------ Texto fornecido ------
Rui Leitão: novas fórmulas, novos fármacos, há que revitalizar Ourém.
Zé Domingos: Engenharia é para terminar, mas em Ourém continuará caçadas e patuscadas.
Jó Alho: quase martirizado nas colónias.
Humberto: em busca dos tesouros dos Aztecas, dos Maias e dos Incas.
Vítor: guarda-redes da equipa maravilha a quem alguém não reconhece o Direito de, de Facto, o ter sido (mas ele já tem hábil seguidora para defender tão intangível activo).
Tóino: a assistir ao nascimento dos primeiros vitelinhos.
Ferraz: à procura do verso, à procura do trinado, a ensaiar o maior, o menor, o corrido…
Barrosos, Quim Manel, Quim Zé, João da Quinta, Aires, Kansas, Zé-Tó, Tó-Liz, Licínio, Luís e Alberto (manos Facas), Maximino, Nicolau, Natureza, Queimado, Augusto, Jóia: nada sei sobre o que faziam neste momento, mas podem enviar-me relatório para o Quartel.
Quim, Julito, Genito, Duarte, Félix, Vitor Guerra, Pintassilgo, Cúrdia, Zé Alberto, Manuel: ou a iniciar as suas vidas ou aos tiros nas colónias ou no Poço (então bem real) a comentar tão gratificantes acontecimentos.

E o Zé Manel, lá de cima, contemplava tudo isto com um sorriso e pensava: “se estivesse lá com a minha viola, também podia dar uma ajuda”.
------ Dados brutos ------
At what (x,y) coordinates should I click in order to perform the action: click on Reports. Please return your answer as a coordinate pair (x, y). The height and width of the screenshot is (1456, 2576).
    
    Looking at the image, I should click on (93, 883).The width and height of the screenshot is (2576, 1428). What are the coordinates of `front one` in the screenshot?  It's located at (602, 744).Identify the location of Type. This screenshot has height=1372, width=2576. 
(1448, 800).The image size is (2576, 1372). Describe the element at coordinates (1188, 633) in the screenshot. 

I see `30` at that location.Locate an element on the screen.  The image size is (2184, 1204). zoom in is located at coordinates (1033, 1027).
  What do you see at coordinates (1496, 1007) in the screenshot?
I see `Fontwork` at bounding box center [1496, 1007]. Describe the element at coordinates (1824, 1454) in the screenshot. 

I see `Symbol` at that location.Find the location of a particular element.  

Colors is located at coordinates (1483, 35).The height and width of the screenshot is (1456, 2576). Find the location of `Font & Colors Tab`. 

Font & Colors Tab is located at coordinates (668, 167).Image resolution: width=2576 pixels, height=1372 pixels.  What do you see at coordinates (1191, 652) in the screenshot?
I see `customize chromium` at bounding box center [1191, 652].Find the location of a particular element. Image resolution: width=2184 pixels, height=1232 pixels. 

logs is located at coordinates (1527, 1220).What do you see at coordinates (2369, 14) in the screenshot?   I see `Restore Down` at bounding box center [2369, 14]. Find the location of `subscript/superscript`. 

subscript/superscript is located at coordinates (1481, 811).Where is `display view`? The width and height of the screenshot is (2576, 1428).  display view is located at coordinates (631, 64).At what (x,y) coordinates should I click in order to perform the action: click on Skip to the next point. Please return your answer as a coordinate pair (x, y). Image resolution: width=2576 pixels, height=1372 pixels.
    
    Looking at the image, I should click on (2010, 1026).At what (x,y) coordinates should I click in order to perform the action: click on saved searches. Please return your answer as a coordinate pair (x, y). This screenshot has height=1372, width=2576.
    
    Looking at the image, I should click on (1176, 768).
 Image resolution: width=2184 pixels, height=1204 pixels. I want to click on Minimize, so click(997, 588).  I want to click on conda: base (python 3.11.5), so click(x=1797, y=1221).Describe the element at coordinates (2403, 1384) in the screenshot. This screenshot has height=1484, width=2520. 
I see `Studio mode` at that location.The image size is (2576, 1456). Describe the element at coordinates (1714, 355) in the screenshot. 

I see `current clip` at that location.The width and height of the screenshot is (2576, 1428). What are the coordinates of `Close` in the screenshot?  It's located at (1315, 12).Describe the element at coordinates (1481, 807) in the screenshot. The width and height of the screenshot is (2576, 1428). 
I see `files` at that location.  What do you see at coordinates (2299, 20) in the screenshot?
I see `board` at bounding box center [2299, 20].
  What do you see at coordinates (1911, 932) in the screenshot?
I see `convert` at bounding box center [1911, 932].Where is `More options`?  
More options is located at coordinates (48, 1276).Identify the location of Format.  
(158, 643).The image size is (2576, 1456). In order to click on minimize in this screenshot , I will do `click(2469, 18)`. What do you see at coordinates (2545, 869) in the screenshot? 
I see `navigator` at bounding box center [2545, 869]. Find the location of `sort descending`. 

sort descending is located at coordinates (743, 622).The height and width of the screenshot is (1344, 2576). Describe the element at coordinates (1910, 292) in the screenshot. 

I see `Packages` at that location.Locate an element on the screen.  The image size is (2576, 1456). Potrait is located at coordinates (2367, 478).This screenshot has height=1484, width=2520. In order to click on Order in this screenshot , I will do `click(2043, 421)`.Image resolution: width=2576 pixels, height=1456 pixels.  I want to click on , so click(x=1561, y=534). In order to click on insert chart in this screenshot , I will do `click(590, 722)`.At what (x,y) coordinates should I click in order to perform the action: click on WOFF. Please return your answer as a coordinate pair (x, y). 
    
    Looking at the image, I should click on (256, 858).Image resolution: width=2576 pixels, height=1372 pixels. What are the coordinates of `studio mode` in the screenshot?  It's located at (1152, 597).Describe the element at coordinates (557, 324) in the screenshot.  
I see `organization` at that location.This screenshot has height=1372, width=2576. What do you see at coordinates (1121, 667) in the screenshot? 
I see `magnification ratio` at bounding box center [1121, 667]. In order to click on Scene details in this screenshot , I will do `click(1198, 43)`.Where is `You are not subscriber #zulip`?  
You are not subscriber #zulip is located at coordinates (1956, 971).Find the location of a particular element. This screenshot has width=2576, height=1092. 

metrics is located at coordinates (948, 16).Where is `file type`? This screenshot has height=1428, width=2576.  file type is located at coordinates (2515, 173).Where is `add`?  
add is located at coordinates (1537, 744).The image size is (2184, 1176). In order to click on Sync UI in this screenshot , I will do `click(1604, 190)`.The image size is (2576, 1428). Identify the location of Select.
------
(Exercício curto) Por favor, reproduza sem qualquer alteração o trecho do texto fornecido que começa nas palavras que contêm "Jó Alho: quase" e termina em "para o Quartel.".

(Solução da tarefa)
Jó Alho: quase martirizado nas colónias.
Humberto: em busca dos tesouros dos Aztecas, dos Maias e dos Incas.
Vítor: guarda-redes da equipa maravilha a quem alguém não reconhece o Direito de, de Facto, o ter sido (mas ele já tem hábil seguidora para defender tão intangível activo).
Tóino: a assistir ao nascimento dos primeiros vitelinhos.
Ferraz: à procura do verso, à procura do trinado, a ensaiar o maior, o menor, o corrido…
Barrosos, Quim Manel, Quim Zé, João da Quinta, Aires, Kansas, Zé-Tó, Tó-Liz, Licínio, Luís e Alberto (manos Facas), Maximino, Nicolau, Natureza, Queimado, Augusto, Jóia: nada sei sobre o que faziam neste momento, mas podem enviar-me relatório para o Quartel.